Хельмут отвел глаза. Последнее время он старался удерживать себя от политических дискуссий и высказываний о войне. Многое происходящее в Германии пугало и настораживало. Хельмут фон Кленвер больше всего боялся стать свидетелем гибели собственного патриотизма.

— В военных распрях всегда много лжи и преувеличений… Да, в Германии есть определенные группы людей, вдохновленные идеей арийской расы, они ратуют за очищение мира от «неполноценных» наций. Это фанатики, параноики, палачи… Думаю, они готовы на самый отчаянный шаг…

— Разве ты не был бы оскорблен в своих самых высоких чувствах к отечеству, если бы сказки сумасшедшего «серба» оказались правдой?

— Скажу только, что будь такое оружие изобретено, я первый бы ратовал за его уничтожение. Нельзя вести праведную борьбу за свободу Родины грязными руками. Не говоря уже о безумных теориях расистов. — Улыбнувшись, Хельмут прижал к себе Эжени. — Ты убедилась, что твой бош не такой уж тупой патриот?

Эжени с вызовом посмотрела на Хельмута:

— А что, мой германский друг настолько широких взглядов, что спокойно перенесет факт осквернения его чисто арийской высокопробной крови славянской?

— О чем ты, дорогая?.. Постой… Боже! Эжени… — Подхватив Эжени на руки, Хельмут закружил ее по комнате. — Это правда? О, Господи, — я так счастлив! Но почему ты молчала?

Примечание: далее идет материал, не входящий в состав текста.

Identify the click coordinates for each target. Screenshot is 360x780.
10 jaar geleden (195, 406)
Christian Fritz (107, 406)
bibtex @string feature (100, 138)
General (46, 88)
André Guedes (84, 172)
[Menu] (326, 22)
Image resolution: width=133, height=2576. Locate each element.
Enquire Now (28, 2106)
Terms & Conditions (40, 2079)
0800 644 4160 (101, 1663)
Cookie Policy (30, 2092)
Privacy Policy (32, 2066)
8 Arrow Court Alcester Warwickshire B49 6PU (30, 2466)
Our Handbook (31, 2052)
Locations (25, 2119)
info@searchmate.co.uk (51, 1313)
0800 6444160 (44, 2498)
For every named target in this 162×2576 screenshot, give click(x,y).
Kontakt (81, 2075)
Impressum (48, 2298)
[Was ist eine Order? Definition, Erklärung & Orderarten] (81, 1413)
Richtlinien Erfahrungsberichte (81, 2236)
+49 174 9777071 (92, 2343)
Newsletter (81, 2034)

— Я все время только и делала, что демонстрировала тебе живот и всячески намекала… Любой лесоруб или местный олух давно бы смекнул, что к чему. Но шеф секретной службы великой державы так и не догадался, что от любви случаются дети. Причем, не в капусте, а в животе!

 

Настроение Клары, как правило, не поддавалось определению. Ее характер можно было бы назвать спокойным, но в последнее время Хельмут нашел новое определение — «бесцветный». Жена превратилась в некое движущееся, говорящее, во что-то одевающееся, чем-то интересующееся едва различимое пятно в сложном рисунке его жизни.

Наедине с мужем почтенная женщина, всегда озабоченная некими проблемами международных женских организаций, в которых она активно участвовала, вела себя так же, как и на людях — корректно и отстраненно. Милые сюсюканья и нежности не были приняты в их семье. Хельмут никогда не считал себя сентиментальным, Клара же оставляла за собой право быть «наравне» с представителем сильного пола. Детей она не любила и не хотела, а когда супруги все же решили обзавестись потомством, оказалось, что фрау фон Кленвер не способна к деторождению.

Интимные обязанности она исполняла с педантичной регулярностью, относя их к удовлетворению прочих физиологических потребностей. Спала Клер в ночном белье, похожем на смирительную рубашку — с глухо застегнутым воротничком и длинными рукавами. Пенсне снимала перед тем, как отложить в сторону прочитанную газету или журнал «Свободная женщина» и погасить лампу на прикроватной тумбочке.

Хельмут презирал себя за то, что стал замечать все это, нанося на блеклый портрет жены резкие штрихи собственной раздражительности.

— Не возражаешь, дорогой, если я проведу рождественские недели дома? Ведь ты, конечно, не сможешь вырваться в Гамбург? — Поинтересовалась Клара ровным голосом после того, как в спальне погас свет.

— Я постараюсь, дорогая. Но ты же знаешь нашего начальника — по его теории в его ведомстве, как в экстренной хирургии, — все самые неприятные вещи происходят именно в праздники.